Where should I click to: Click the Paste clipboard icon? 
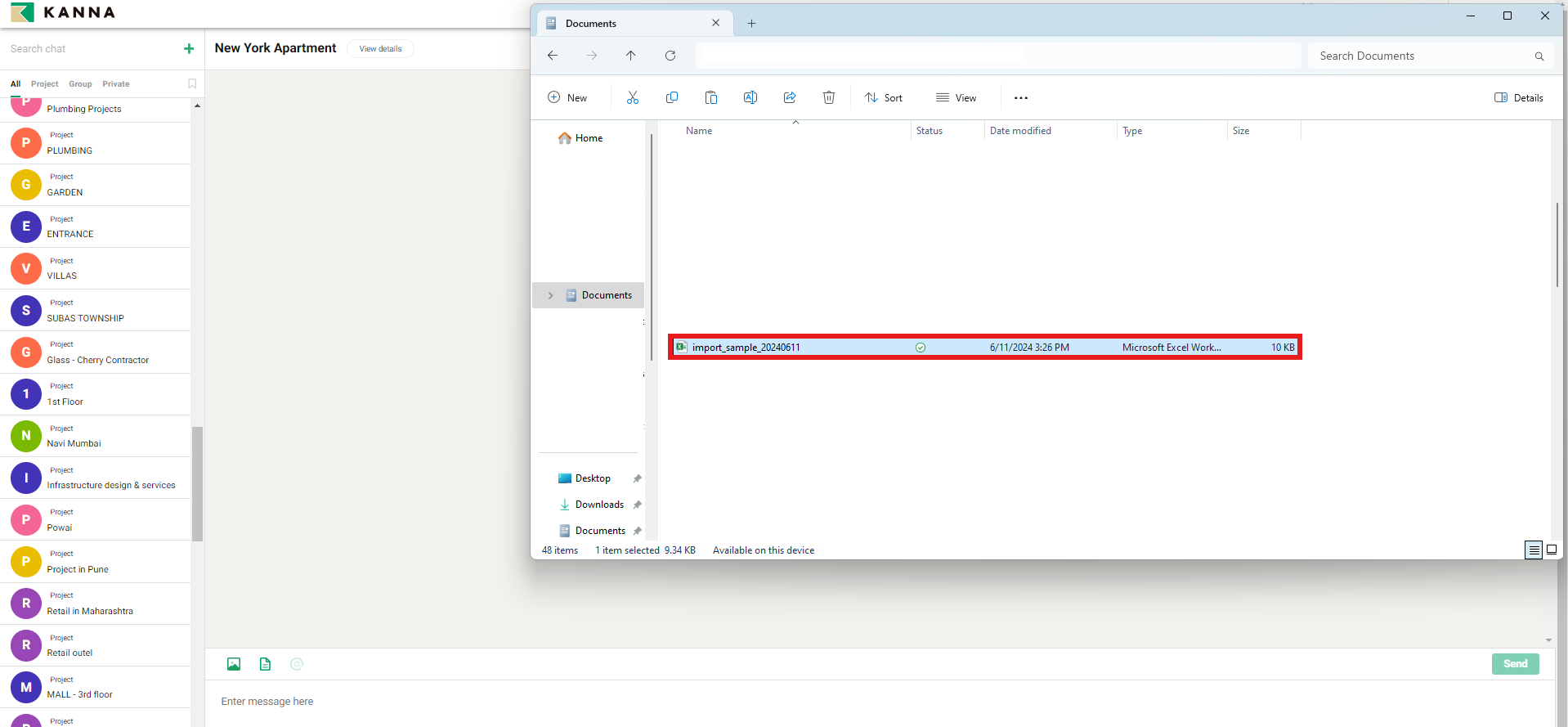(711, 98)
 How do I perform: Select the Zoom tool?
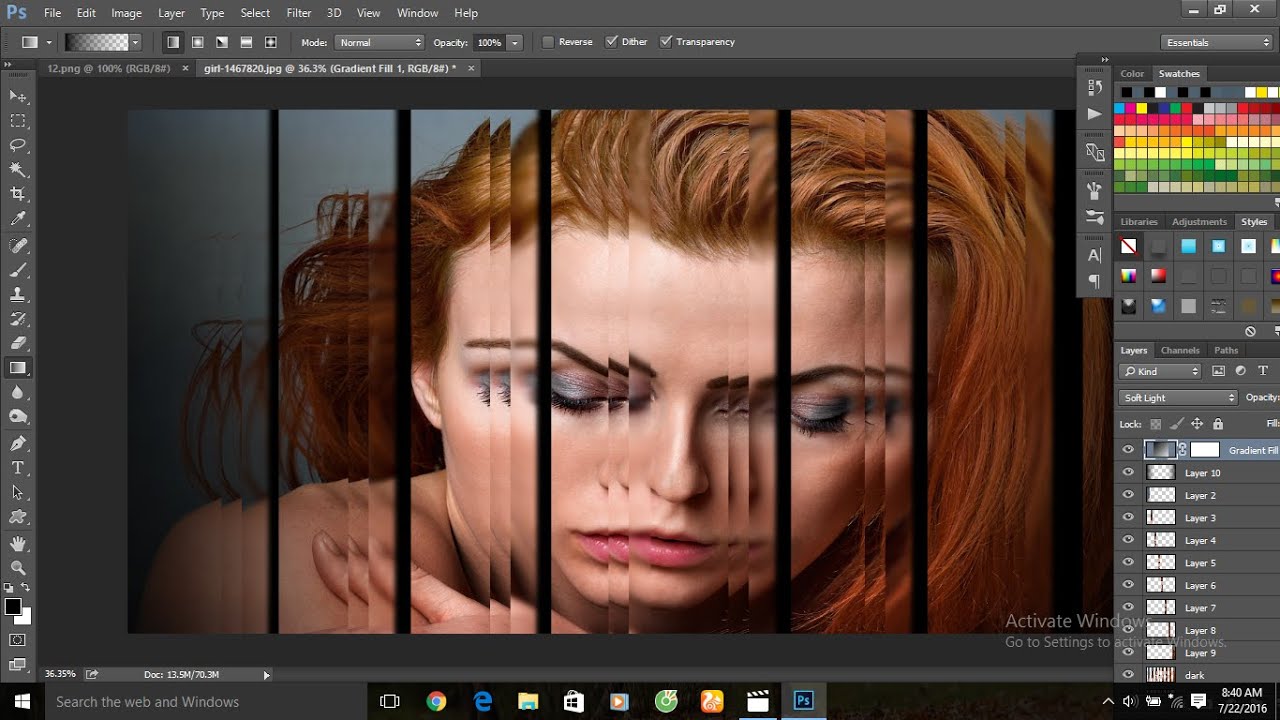pyautogui.click(x=18, y=567)
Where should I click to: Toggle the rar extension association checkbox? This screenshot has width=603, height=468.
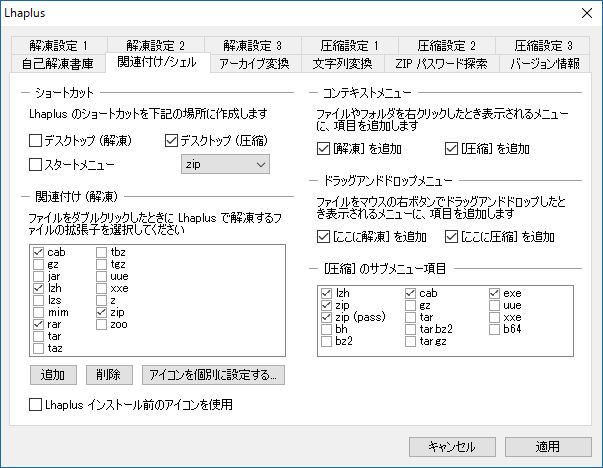tap(39, 324)
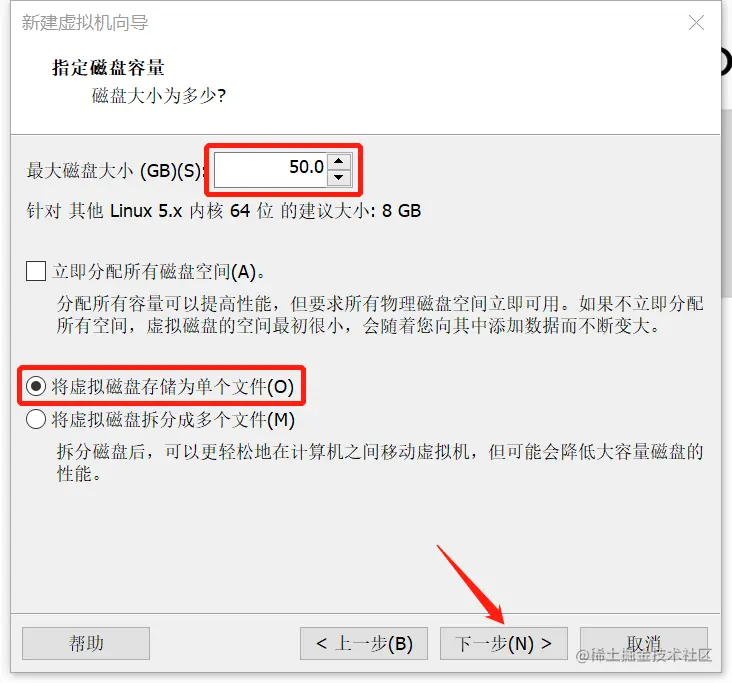Choose 将虚拟磁盘拆分成多个文件(M) radio option
Screen dimensions: 732x683
click(36, 419)
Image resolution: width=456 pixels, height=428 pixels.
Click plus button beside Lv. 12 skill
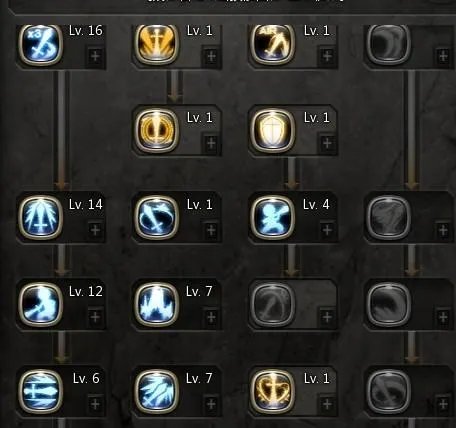click(x=95, y=317)
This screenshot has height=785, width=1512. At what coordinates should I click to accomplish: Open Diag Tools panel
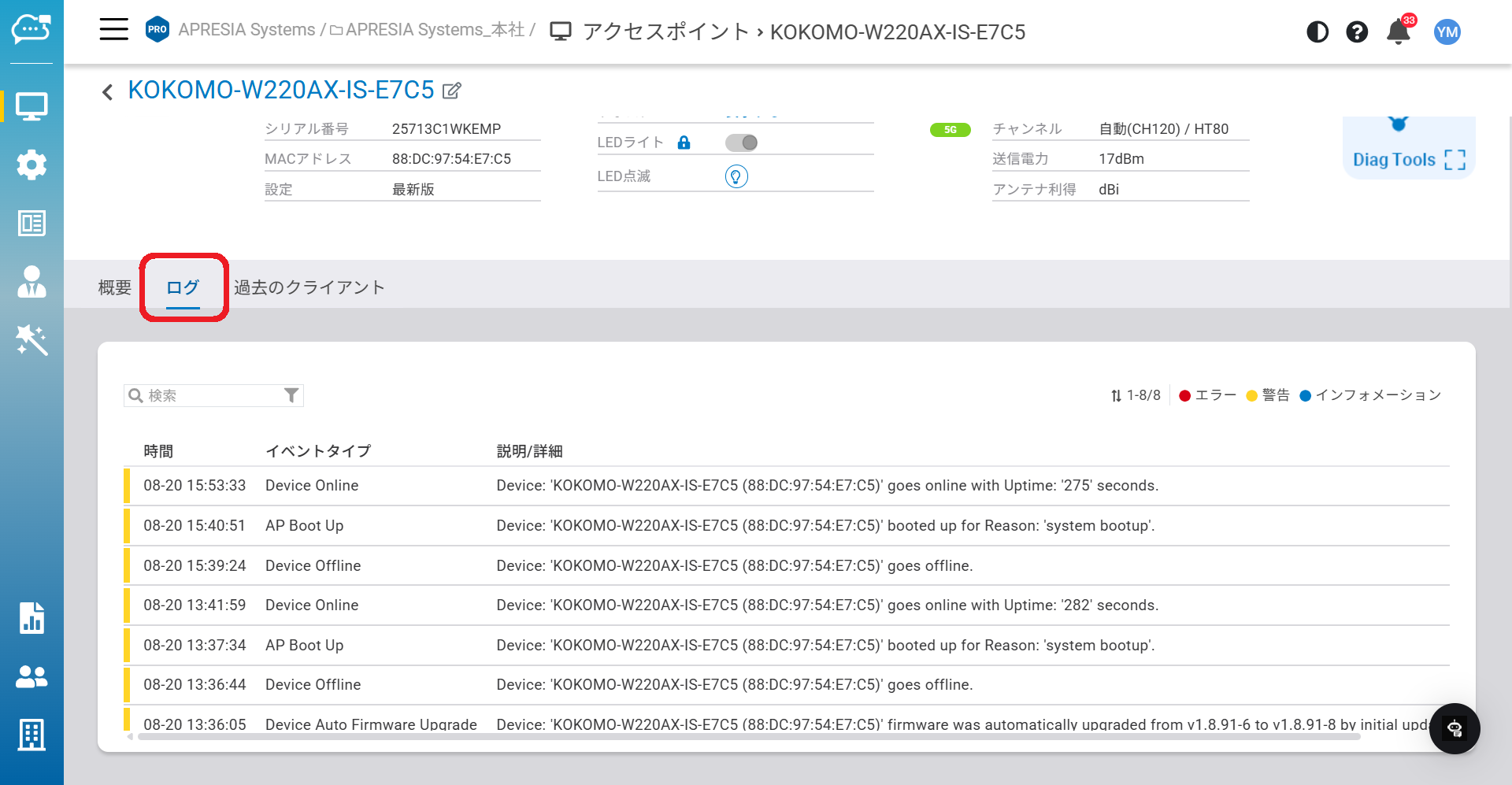1408,159
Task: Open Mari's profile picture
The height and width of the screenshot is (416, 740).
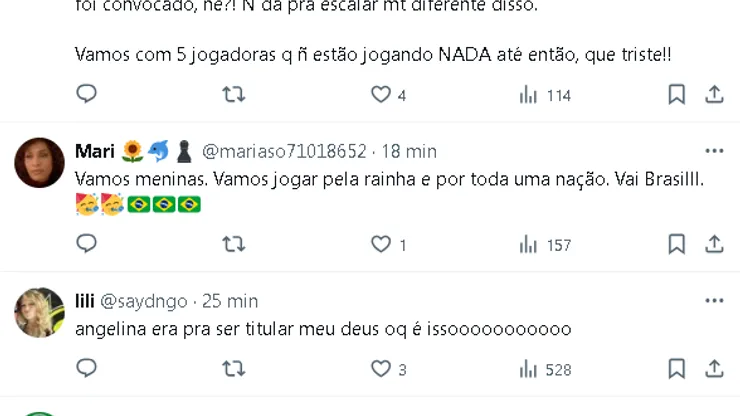Action: [x=40, y=162]
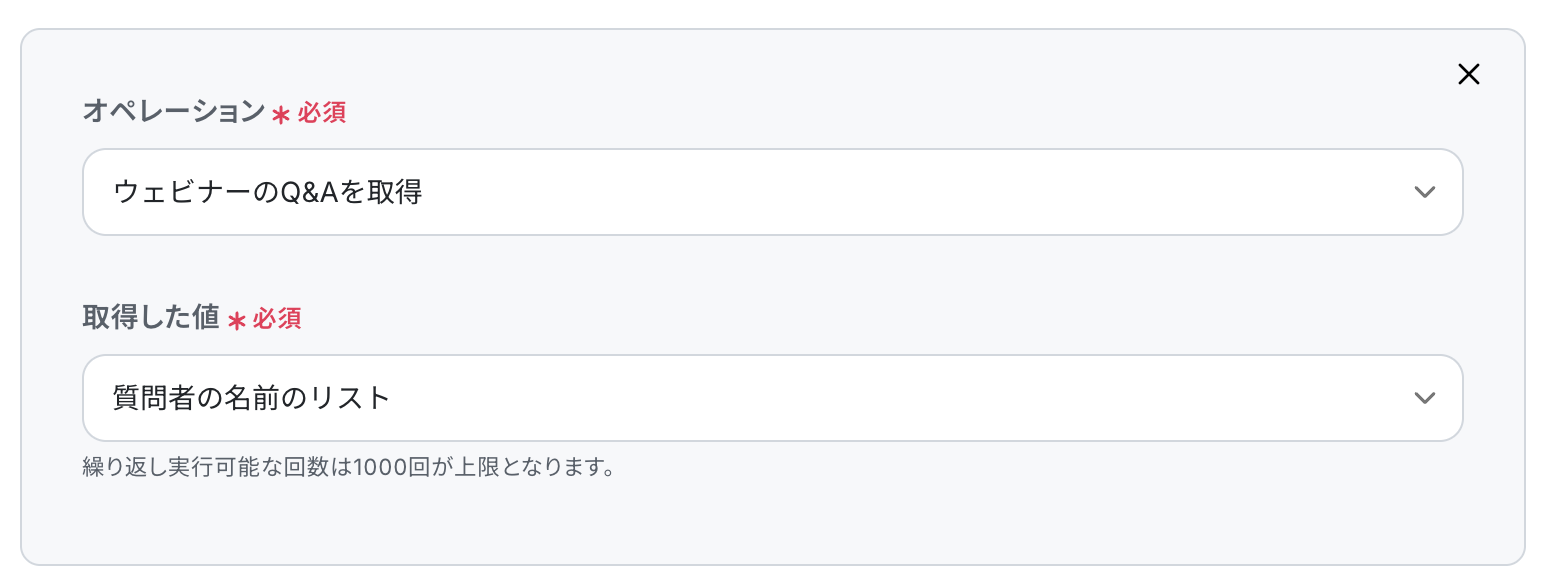Image resolution: width=1542 pixels, height=584 pixels.
Task: Click the 繰り返し実行可能な回数 note below the dropdown
Action: 348,467
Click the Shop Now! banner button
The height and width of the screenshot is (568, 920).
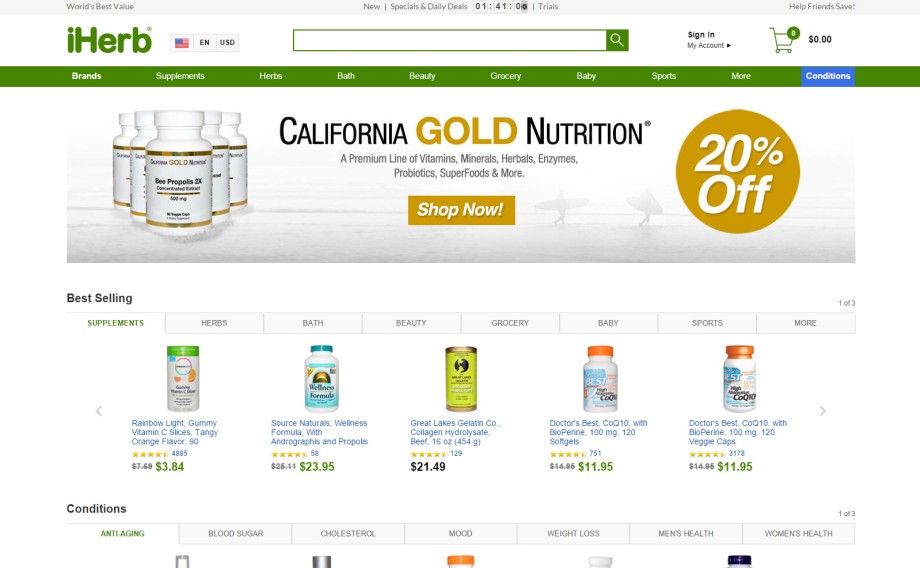point(461,210)
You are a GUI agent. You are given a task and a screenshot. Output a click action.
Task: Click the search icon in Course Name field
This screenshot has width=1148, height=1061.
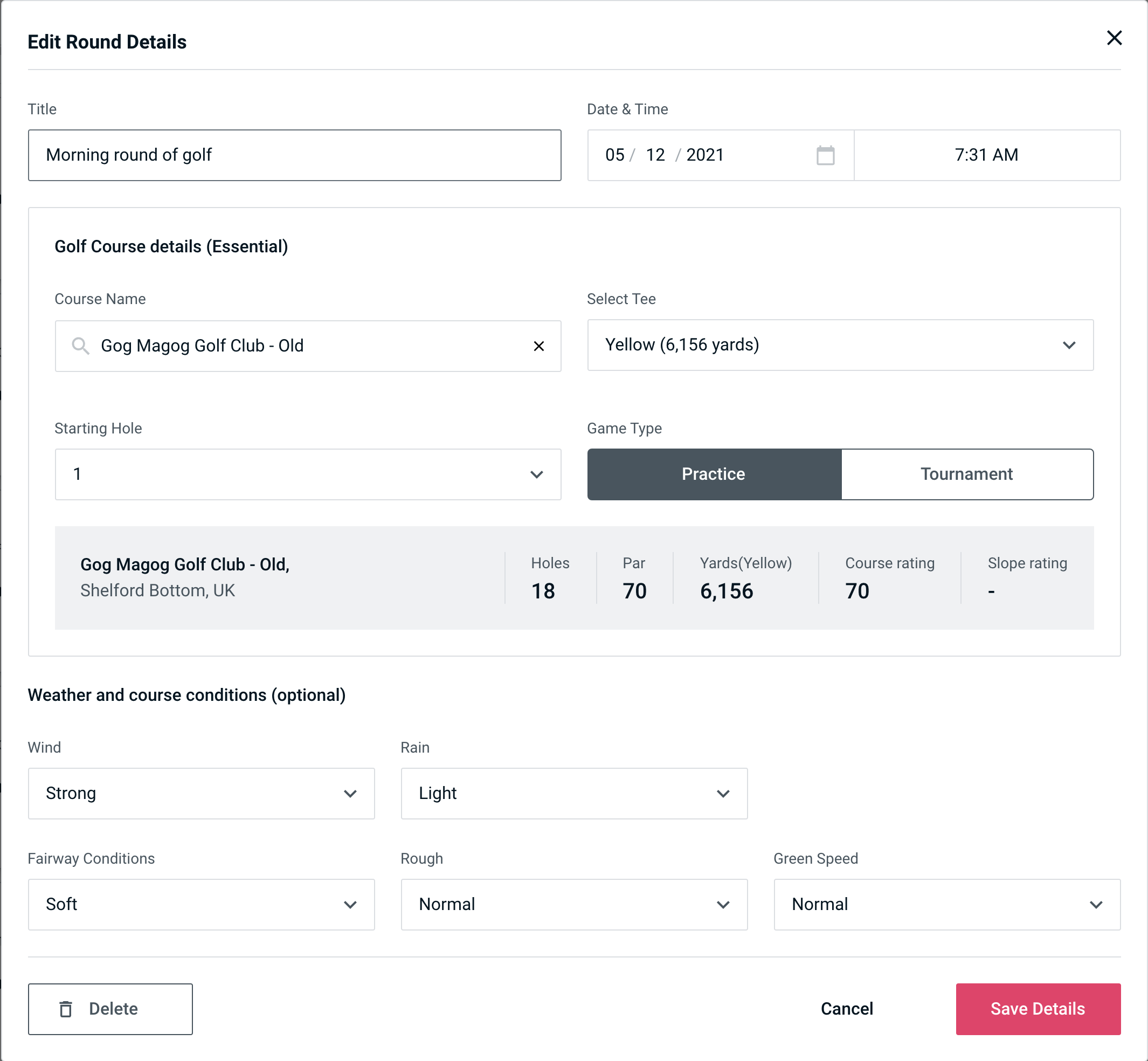coord(80,345)
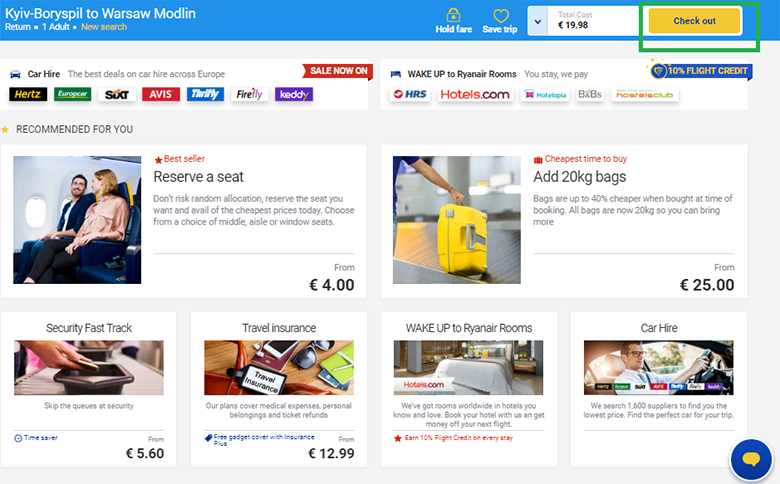Open the Security Fast Track card
This screenshot has height=484, width=780.
click(89, 389)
· · · ·
→ **EXERCISE DIRECTIONS**
Write out the lines from the line with "Image resolution: width=456" through the end of the records exactly; do not include pictures or any other lines.

→ **RESULT FOR THIS TASK**
Image resolution: width=456 pixels, height=428 pixels.
Click plus button beside Lv. 12 skill
click(x=95, y=317)
This screenshot has height=785, width=1512. At what coordinates should I click to accomplish: Open Diag Tools panel
1408,159
Task: Open Mari's profile picture
The height and width of the screenshot is (416, 740).
Action: [x=40, y=162]
Image resolution: width=1542 pixels, height=584 pixels.
Task: Click the 繰り返し実行可能な回数 note below the dropdown
Action: 348,467
Click the Shop Now! banner button
The height and width of the screenshot is (568, 920).
point(461,210)
You are a GUI agent. You are given a task and a screenshot. Output a click action.
Task: Click the search icon in Course Name field
This screenshot has width=1148, height=1061.
coord(80,345)
Open the Security Fast Track card
This screenshot has height=484, width=780.
click(89, 389)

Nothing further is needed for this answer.